### Activities
1. Copy the passage from the forum thread on kids, COVID, and school word for word. Begin at the words "I would at least" and stop after "Fingers crossed!".
2. List every distinct commenter name that appears before "says" in the forum thread on kids, COVID, and school.
3. Continue the forum thread on kids, COVID, and school from the point where it stops.

### Text
I would at least ask your ped if she should be tested. My understanding is many/most kids with Covid have no cough, that’s more of an adult symptom. And I don’t really understand the “no exposure” comment – she obviously had enough contact with the outside world to pick up this flu or whatever it is and anyone that could have given her the flu could have given her Covid too.
Ugh says
Funny enough, she was actually scheduled for her annual well-visit today. The ped guidelines are that we have to cancel that because of the fever, but my husband is taking her in this afternoon for a sick visit instead. The teacher said that if she’s better by tomorrow (and the ped says its OK), she can start with the Friday group instead, so here’s hoping!
Anonymous says
Fingers crossed!
Anonymous says
If anecdata helps, my preschool aged kid had a very high fever recently. We’ve been fairly careful (kids aren’t in daycare right now but do go to parks, staying 6+ feet away from others), and she had no other symptoms. Our pediatrician had her COVID tested out of caution, we got the negative results a few days later but of course had to quarantine until results came back.
Anonanonanon says
Oh no!
Well, she’ll start a couple of days late, which means she’ll get to make a grand entrance! She’ll get her very own first day that she doesn’t have to share with everyone else!
Anon for this says
Our private school has announced their return plan. All students are being divided into two groups who will alternate attending over four weeks (starting in a month). Then they will return to fill in person depending on the numbers.
What’s driving me nuts is that the plan is the same for all students k-12. Every other private school in our city has prioritized getting kindergarten to in person and put older (teens!) on the back burner. Is anyone else’s school taking a similar approach? I’m very frustrated, although clearly from this rant I do have a kindergartner.
Anonymous says
We’re in public and none of the public schools I know are making any distinction based in age, but perhaps that’s more common in private schools. I agree with you completely that lower elementary should be prioritized.
Anonymous says
At least for public schools, it isn’t logistically feasible to treat younger students and older students differently. If you want to have smaller class sizes and physical distancing so elementary grades can attend in person, you have to turn over secondary school buildings to the elementary schools (probably reasonable) and either have secondary school teachers switch to elementary (leaves no one to teach secondary school on line, and secondary school teachers may not be qualified to teach elementary) or hire additional teachers (labor supply and funding issues make this impossible).
Or you could do what our district did and send everyone back with no distancing.
Anonymous says
I disagree. Our district is preK-6th 100% and 7th-12th at 50% (I am the poster below). Whether you agree with it or not, decoupling childcare from school is difficult. In addition, remote learning is less effective for elementary kids. Just because it makes more sense for those kids to be in the classrom doesn’t mean you can’t put more safety protocols in place for older kids who need less supervision and who can more effectively participate in remote learning. You’re treating it as all or none. But there are compromise positions. I feel like this is a situation where we all need to do what we can where we can and hopefully every little bit will help.

### Data under study

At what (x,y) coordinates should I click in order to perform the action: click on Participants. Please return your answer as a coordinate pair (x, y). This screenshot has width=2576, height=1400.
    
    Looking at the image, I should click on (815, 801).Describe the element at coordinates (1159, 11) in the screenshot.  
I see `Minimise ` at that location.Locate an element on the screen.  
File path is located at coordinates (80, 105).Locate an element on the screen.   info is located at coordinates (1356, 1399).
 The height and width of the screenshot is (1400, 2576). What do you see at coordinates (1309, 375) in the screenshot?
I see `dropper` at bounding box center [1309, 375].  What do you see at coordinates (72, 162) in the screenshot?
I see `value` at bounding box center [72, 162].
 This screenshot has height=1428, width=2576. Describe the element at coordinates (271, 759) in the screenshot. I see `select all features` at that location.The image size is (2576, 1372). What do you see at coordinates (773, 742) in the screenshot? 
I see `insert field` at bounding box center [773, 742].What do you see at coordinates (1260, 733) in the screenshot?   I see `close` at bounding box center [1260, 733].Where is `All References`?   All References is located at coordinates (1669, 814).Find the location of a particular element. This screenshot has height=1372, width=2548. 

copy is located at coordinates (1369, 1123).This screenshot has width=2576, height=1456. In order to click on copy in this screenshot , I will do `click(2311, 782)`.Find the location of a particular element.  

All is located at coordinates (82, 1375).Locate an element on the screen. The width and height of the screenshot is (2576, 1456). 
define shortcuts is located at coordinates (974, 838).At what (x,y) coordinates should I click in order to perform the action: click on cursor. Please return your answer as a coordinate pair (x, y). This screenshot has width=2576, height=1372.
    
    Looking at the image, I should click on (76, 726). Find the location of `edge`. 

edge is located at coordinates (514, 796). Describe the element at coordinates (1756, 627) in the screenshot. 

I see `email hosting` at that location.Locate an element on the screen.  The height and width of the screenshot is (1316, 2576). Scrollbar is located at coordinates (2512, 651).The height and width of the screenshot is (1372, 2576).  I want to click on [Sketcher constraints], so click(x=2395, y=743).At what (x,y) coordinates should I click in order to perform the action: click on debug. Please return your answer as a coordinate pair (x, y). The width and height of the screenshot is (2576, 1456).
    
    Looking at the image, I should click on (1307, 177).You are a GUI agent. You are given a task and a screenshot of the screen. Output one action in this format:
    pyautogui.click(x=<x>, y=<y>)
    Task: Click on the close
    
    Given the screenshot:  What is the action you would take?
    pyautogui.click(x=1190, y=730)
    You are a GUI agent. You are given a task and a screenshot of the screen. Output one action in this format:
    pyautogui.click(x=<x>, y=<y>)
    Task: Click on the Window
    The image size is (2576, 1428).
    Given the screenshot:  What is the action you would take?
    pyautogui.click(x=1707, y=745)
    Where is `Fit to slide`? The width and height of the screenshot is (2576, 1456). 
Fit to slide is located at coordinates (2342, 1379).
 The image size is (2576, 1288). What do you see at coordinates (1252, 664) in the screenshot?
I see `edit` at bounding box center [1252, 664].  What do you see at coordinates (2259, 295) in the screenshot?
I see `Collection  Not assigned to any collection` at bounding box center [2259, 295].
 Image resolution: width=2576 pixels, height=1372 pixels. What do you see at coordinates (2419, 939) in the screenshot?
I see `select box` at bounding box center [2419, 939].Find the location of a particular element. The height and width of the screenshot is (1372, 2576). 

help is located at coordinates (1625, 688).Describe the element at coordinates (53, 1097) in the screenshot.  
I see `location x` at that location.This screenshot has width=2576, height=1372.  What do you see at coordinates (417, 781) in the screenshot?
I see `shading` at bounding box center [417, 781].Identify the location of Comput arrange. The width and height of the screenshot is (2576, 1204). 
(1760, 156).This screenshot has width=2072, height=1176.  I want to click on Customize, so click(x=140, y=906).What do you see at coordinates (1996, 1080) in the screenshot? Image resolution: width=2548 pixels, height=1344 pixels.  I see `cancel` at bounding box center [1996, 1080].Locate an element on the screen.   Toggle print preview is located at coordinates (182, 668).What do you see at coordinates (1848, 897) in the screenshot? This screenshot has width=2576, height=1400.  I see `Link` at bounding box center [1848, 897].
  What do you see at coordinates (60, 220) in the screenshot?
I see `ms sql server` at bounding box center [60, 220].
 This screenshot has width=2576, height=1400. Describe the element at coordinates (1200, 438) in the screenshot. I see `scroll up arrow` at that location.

### Results
1.
I would at least ask your ped if she should be tested. My understanding is many/most kids with Covid have no cough, that’s more of an adult symptom. And I don’t really understand the “no exposure” comment – she obviously had enough contact with the outside world to pick up this flu or whatever it is and anyone that could have given her the flu could have given her Covid too.
Ugh says
Funny enough, she was actually scheduled for her annual well-visit today. The ped guidelines are that we have to cancel that because of the fever, but my husband is taking her in this afternoon for a sick visit instead. The teacher said that if she’s better by tomorrow (and the ped says its OK), she can start with the Friday group instead, so here’s hoping!
Anonymous says
Fingers crossed!

2.
Ugh
Anonymous
Anonanonanon
Anon for this

3.
Anonymous says
I am not saying that younger kids shouldn’t be in school, I’m saying that it’s not as simple as you seem to think. How did your school district get enough teachers to allow for all PK-6 to be in the building safely? Did they make some high school teachers switch to elementary and the rest of the high school teachers take on classes of 50 kids?
Anonymous says
This. Our numbers are currently low so everyone is back in full classes with some masking and distancing rules. The district here’s plan includes having 7-12 classes at home if cases increase but only having K-6 at home if it gets really bad. 7-12 programming can be delivered online much more easily and having at least half the system at home reduces the number of contacts significantly.
Anonymous says
Our school is planning to offer a full time in person option for elementary and middle school and a hybrid option for high school. All students can elect at home only. District wide, about half of the families elected at home only. I expect they are also reallocating teachers between the schools. They are having smaller class size for in person and bigger class size for at home only. The reason for hybrid only at the high school is due to the large size of the high schools. They haven’t opened yet for in person instruction, so it is tbd if they will open to in person instruction or how it will operate. School has already began online only. My elementary student is assigned to an in-person class, and the class size is small.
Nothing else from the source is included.